▶ [THE DATA]:
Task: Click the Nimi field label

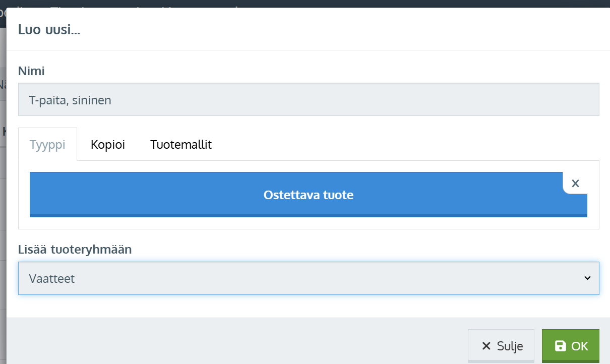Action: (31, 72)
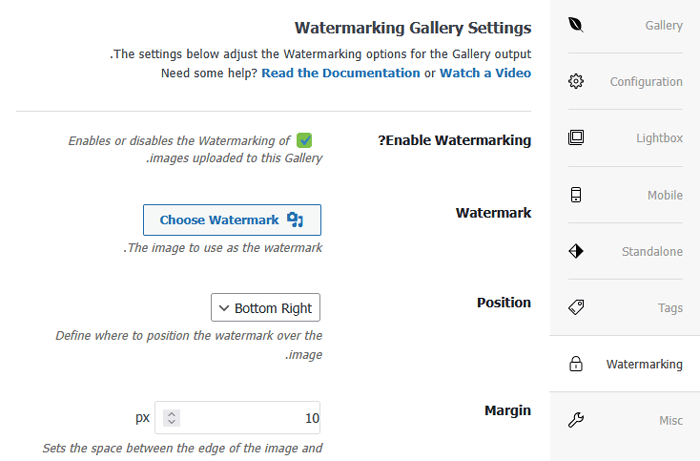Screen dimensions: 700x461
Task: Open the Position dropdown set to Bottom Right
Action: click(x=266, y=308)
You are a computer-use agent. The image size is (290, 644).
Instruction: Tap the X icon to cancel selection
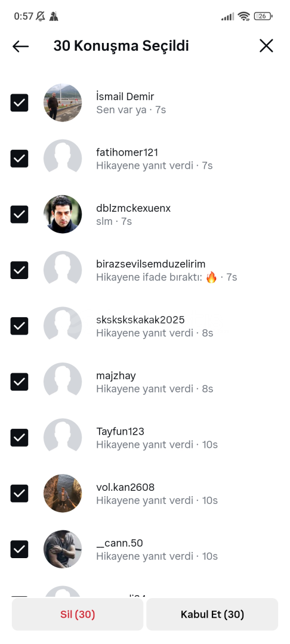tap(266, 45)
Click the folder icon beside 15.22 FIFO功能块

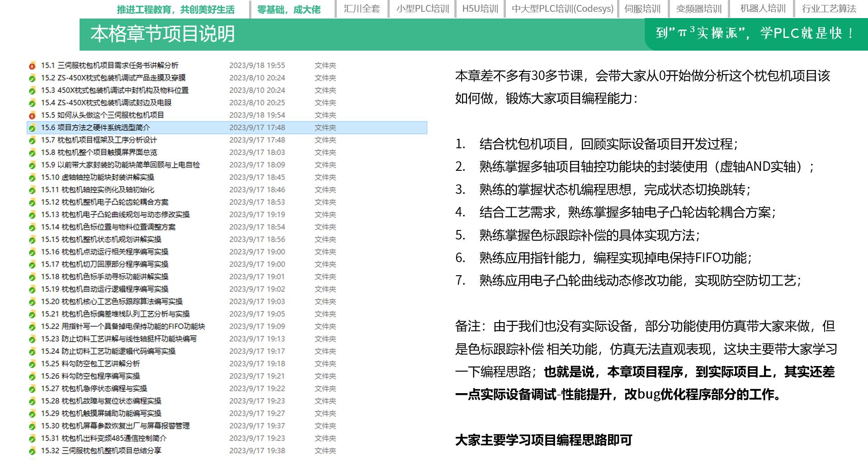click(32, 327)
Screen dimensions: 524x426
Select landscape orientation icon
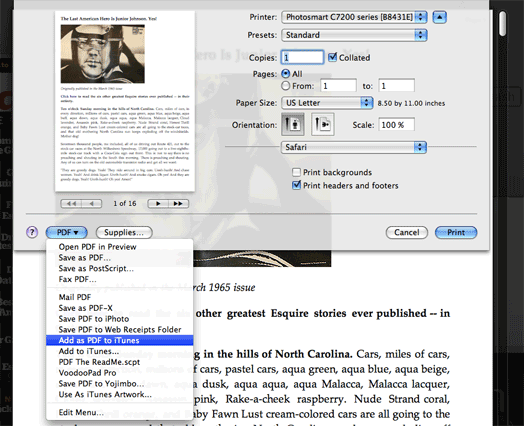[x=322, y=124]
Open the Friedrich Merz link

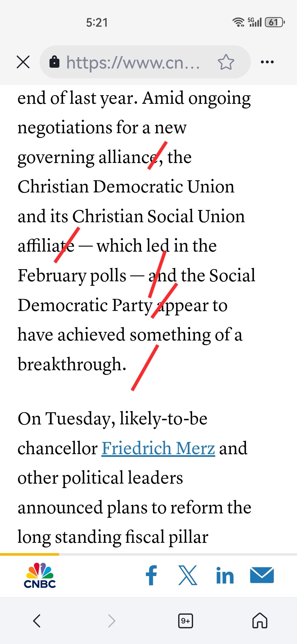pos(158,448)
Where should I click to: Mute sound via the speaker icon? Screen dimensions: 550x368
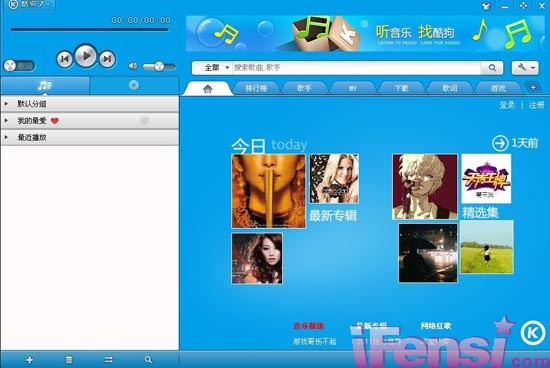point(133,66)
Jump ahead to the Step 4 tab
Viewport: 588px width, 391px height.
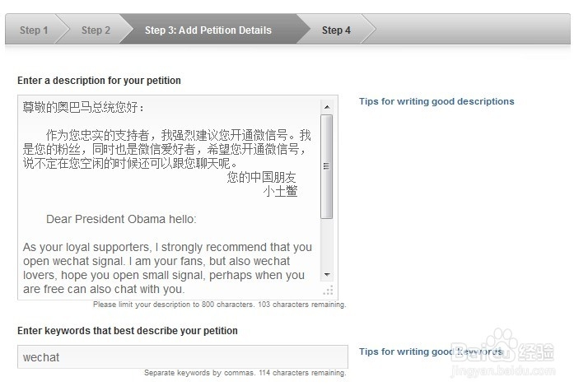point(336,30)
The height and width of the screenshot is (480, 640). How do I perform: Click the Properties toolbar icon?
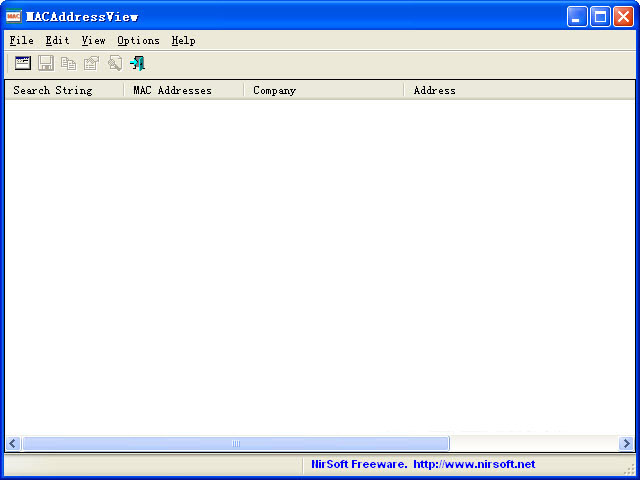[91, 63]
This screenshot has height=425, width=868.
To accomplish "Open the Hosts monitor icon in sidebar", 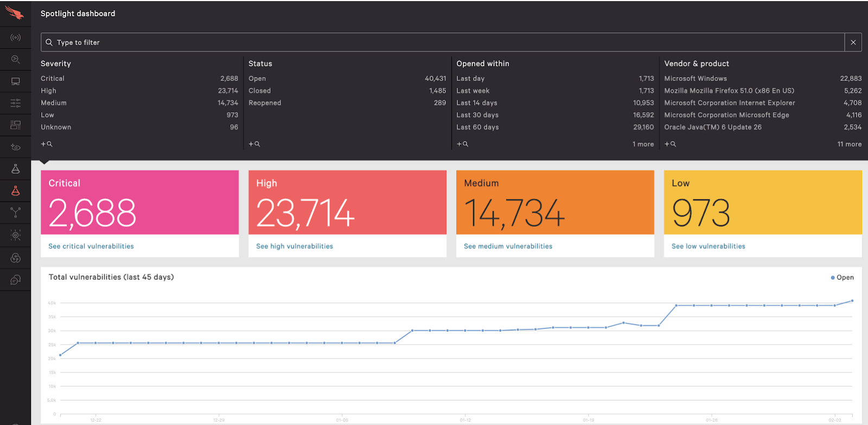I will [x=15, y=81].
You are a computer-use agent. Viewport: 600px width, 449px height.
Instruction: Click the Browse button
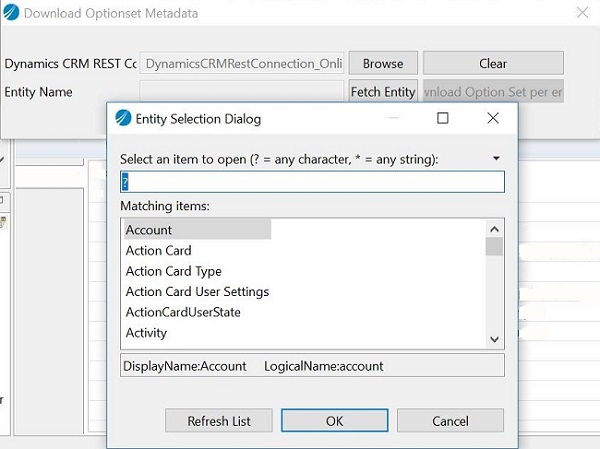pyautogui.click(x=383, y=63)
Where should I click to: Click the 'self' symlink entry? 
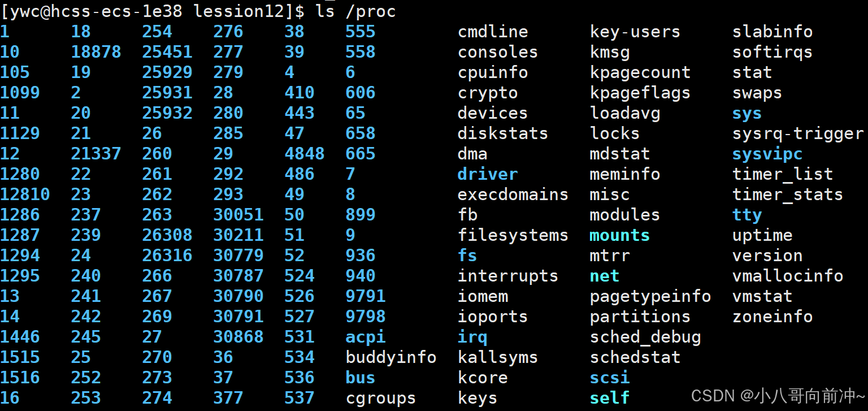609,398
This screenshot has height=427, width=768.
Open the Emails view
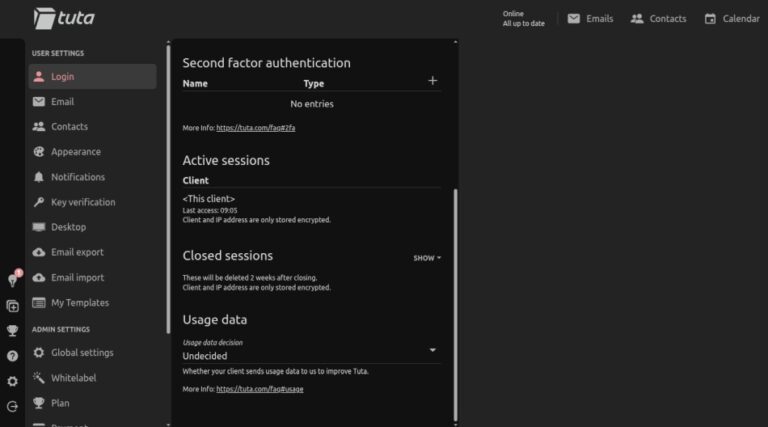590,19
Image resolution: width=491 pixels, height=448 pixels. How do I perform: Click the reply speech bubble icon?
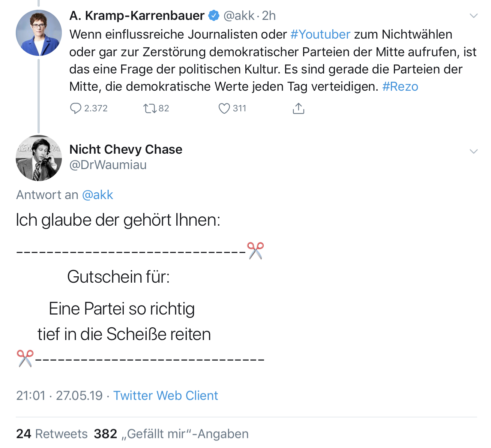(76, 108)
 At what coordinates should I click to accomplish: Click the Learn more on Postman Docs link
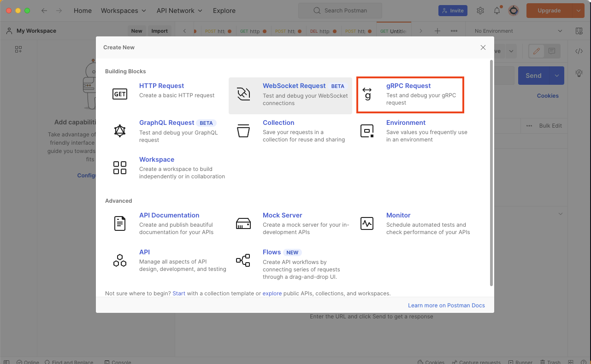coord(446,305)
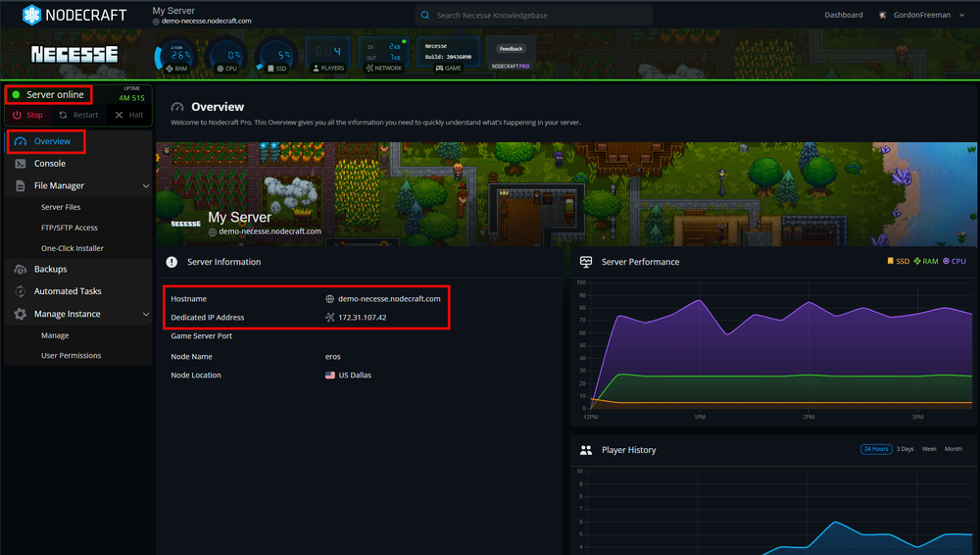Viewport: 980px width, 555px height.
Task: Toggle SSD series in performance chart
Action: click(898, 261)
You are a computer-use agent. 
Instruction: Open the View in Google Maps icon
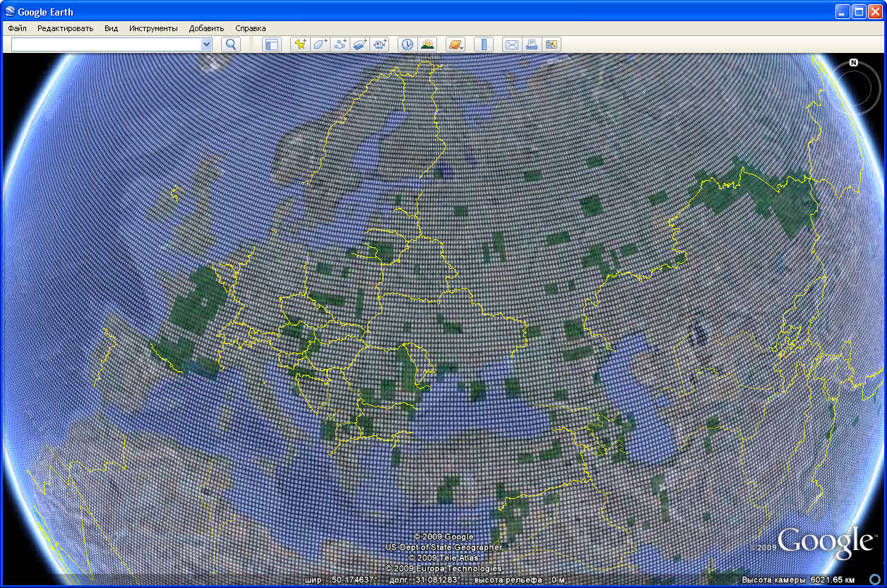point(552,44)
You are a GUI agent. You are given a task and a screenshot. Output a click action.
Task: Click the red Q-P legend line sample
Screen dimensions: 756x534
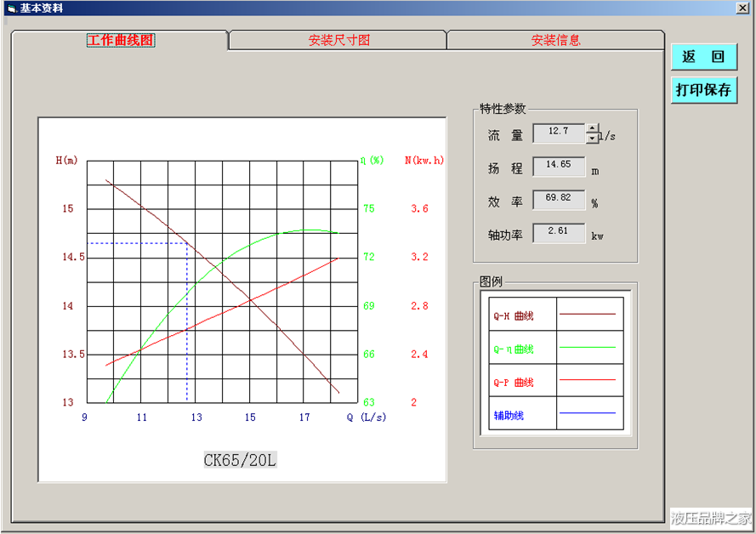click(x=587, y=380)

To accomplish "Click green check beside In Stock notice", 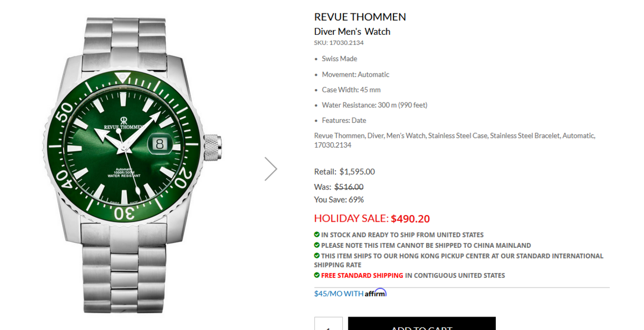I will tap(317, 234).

▶ [PROMPT]: Whenever a line of the data holds the string "This", pick that line out.

▶ [RESPONSE TO THE TASK]:
This screenshot has height=425, width=868.
This screenshot has height=427, width=768.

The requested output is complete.